Sa disparition mystérieuse fait craindre de nouvelles flambées de violences dans le sud-est du pays, 50 ans après la terrible guerre civile qui avait suivi la déclaration d'indépendance du Biafra en 1967.
Libéré sous caution en avril après un an et demi de détention, le chef du Mouvement indépendantiste pour les peuples indigènes du Biafra (IPOB) est censé comparaitre ces prochains jours devant les juges d'Abuja pour trahison et atteinte à la sécurité de l'Etat. Mais, en l'absence de l'accusé, personne ne sait si le procès pourra avoir lieu.
A Umuahia, ex-capitale de l'éphémère république biafraise où Kanu a passé son enfance, les vitres de la bâtisse familiale ont été soufflées. Les murs ocres et les voitures garées devant le bâtiment sont criblés d'impacts de balle, a constaté un correspondant de l'AFP.
Prince Emmanuel Kanu, le frère cadet de Nnamdi Kanu, affirme qu'il était présent lorsque les soldats ont "attaqué" la maison le 14 septembre et ont "tué 28 personnes". Un bilan démenti par l'armée, et qui n'a pu être confirmé de source indépendante.
"Ils étaient très nombreux, ils ont commencé à tirer des rafales", a-t-il assuré à l'AFP par téléphone. "Les gens couraient pour sauver leurs vies".
Prince Kanu assure que son frère est détenu au secret par les militaires mais le gouvernement a balayé ces accusations, assurant qu'il "se cache" quelque part.
L'IPOB a été déclarée "organisation terroriste" mi-septembre après de violents affrontements entre forces de l'ordre et indépendantistes, accusés d'avoir attaqué des postes de contrôles militaires à Umuahia, Aba (Etat d'Abia) et dans la ville pétrolière de Port Harcourt (Etat de Rivers).
Ces violences, accompagnées d'un couvre-feu ont eu lieu au moment où l'armée déployait massivement des troupes dans la région, officiellement dans le cadre de l'opération Python Dance, destinée à lutter contre la criminalité.
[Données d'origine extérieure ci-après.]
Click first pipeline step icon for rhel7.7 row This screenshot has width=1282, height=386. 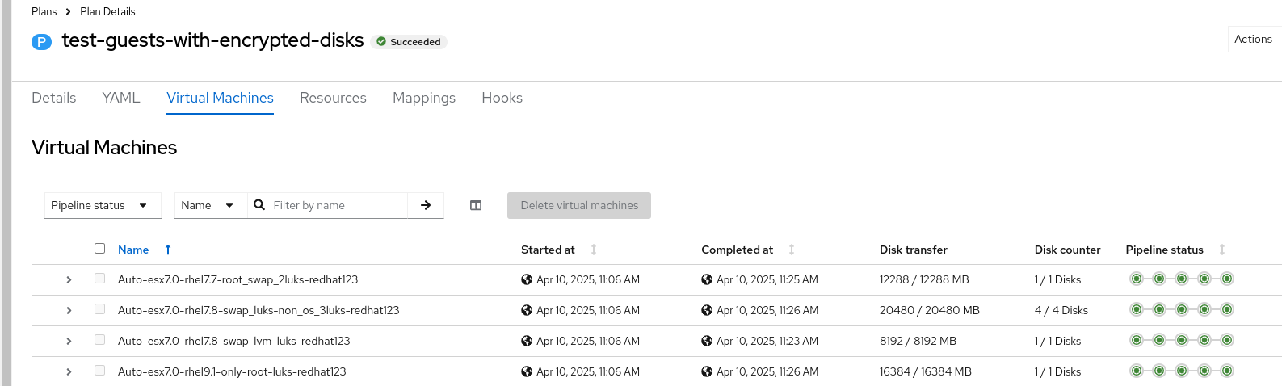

L'IPOB dénonce toutefois une répression sanglante ciblée et maintient que ses militants n'étaient pas armés.
Deux poids, deux mesures
Défenseurs des droits de l'homme et analystes estiment que la réponse militarisée des autorités exacerbe les tensions dans une région où les infrastructures (routes, hôpitaux...) sont délabrées et où une grande partie de la population vit dans une pauvreté extrême.
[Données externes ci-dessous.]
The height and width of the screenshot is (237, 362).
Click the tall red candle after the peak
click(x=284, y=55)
Le sentiment d'exclusion reste fort chez les Igbos majoritaires dans le sud-est, un demi-siècle après le déclenchement de la guerre civile (1967-1970) qui a fait plus d'un million de morts, principalement de maladies et de famine.
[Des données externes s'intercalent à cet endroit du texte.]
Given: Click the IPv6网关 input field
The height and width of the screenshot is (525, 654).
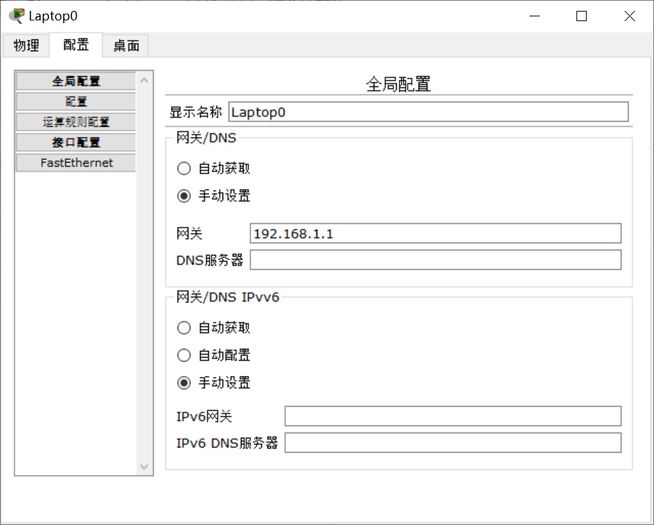Looking at the screenshot, I should [453, 415].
Le charismatique Kanu a su capitaliser sur ces frustrations depuis la fondation de l'IPOB en 2013, notamment durant ses 18 mois de détention. Depuis sa libération sous caution, il n'avait cessé d'haranguer les foules, jusqu'à sa disparition.
Nnamdi Kanu réclame un référendum d'autodétermination pour le Biafra et a appelé ses partisans à boycotter "toutes les élections" à venir.
Don Okereke, consultant en sécurité basé à Lagos, estime que l'armée outrepasse son mandat en menant des opérations de maintien de l'ordre normalement dévolues à la police et fait l'objet d'un "fort sentiment de défiance" parmi les Igbos du sud-est.
Le gouvernement d'Abuja donne l'impression d'appliquer une politique de "deux poids, deux mesures" avec le Biafra, alors même qu'il accepte de négocier avec les jihadistes de Boko Haram et les groupes armés du delta du Niger, poursuit Don Okereke.
Une stratégie risquée selon le spécialiste: "Si quoi que ce soit arrive à Nnamdi Kanu, les réactions risquent d'être très violentes dans le sud-est".
Pour l'heure, d'innombrables rumeurs circulent sur l'endroit où il se trouve. Un ancien gouverneur de l'Etat d'Abia a affirmé que Kanu, qui possède la double nationalité, a fui en Angleterre mais l'ambassade britannique a réfuté ces allégations.
Son avocat, Ifeanyi Ejiofor, affirme que "seule l'armée peut nous dire où il est. Soit ils l'ont arrêté soit ils l'ont tué", assène-t-il. "S'il est vivant, ils devraient le présenter devant le tribunal mardi".
Contacté par l'AFP, le porte-parole du ministre de la Justice, Salihu Othman Isah, estime que la tenue du procès dépendra de la présence ou non de l'accusé devant les juges. "Je ne peux pas vous dire précisément ce qui va se passer" si Kanu est aux abonnés absents, a-t-il répondu.